Fraser McLachlan

Personal information
- Full name: Fraser Malcolm McLachlan
- Date of birth: 9 November 1982 (age 42)
- Place of birth: Knutsford, England
- Height: 5 ft 11 in (1.80 m)
- Position(s): Midfielder

Team information
- Current team: Nantwich Town

Youth career
- 000?–2001: Stockport County

Senior career*
- Years: Team / Apps / (Gls)
- 2001–2005: Stockport County / 53 / (4)
- 2004: → Northwich Victoria (loan) / 3 / (0)
- 2004–2005: → Mansfield Town (loan) / 5 / (0)
- 2005–2006: Mansfield Town / 24 / (0)
- 2006: → Morecambe (loan) / 8 / (0)
- 2006–2010: Morecambe / 42 / (1)
- 2010–2012: Colwyn Bay
- 2012–: Nantwich Town

= Fraser McLachlan =

English footballer

Fraser Malcolm McLachlan (born 9 November 1982) is an English former footballer who played as a midfielder.

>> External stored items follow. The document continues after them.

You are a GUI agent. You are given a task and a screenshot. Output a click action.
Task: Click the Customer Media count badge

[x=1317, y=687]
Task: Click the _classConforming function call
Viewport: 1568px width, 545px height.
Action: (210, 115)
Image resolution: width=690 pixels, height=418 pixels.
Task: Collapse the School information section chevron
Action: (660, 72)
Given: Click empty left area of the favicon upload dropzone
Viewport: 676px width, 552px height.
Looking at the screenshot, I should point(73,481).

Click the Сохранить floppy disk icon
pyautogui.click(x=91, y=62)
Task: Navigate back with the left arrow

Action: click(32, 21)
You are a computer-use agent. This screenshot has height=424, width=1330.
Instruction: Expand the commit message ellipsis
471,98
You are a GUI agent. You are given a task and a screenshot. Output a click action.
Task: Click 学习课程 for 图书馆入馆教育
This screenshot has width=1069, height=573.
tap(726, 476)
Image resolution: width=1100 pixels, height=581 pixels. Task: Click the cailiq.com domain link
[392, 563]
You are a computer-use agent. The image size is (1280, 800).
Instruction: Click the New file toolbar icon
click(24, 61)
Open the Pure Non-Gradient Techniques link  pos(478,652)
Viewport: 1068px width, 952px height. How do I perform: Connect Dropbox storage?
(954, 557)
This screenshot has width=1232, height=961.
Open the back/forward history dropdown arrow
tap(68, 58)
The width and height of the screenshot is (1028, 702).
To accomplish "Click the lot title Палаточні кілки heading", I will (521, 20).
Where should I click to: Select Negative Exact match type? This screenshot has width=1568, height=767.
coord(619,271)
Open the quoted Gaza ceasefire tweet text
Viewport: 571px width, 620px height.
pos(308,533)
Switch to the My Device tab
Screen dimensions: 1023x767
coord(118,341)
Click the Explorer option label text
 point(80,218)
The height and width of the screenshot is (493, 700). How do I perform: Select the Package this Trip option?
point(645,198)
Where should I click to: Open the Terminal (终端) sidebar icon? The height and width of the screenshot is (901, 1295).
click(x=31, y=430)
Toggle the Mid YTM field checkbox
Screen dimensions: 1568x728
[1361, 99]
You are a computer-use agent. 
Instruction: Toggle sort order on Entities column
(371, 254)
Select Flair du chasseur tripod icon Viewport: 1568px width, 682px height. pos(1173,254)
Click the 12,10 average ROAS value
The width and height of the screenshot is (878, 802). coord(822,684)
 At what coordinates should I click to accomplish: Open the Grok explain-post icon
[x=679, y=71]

McLachlan began his career in the Football League at Stockport County having joined through the academy. After a loan spell in the Conference for Northwich Victoria, McLachlan moved to Mansfield Town in 2005, before being signed by Sammy McIlroy for Morecambe in March 2006. McLachlan initially moved on loan, making the deal permanent by signing a two-year contract in summer 2006. He missed most of the 2007–08 season because of a broken leg sustained in a League Cup tie with Preston North End. Due to this injury he was released by Morecambe at the end of his contract in May 2010.

He joined Colwyn Bay for the 2010/11 season. In July 2012 he moved to Nantwich Town.

During the end of his football career McLachlan trained as a chartered accountant.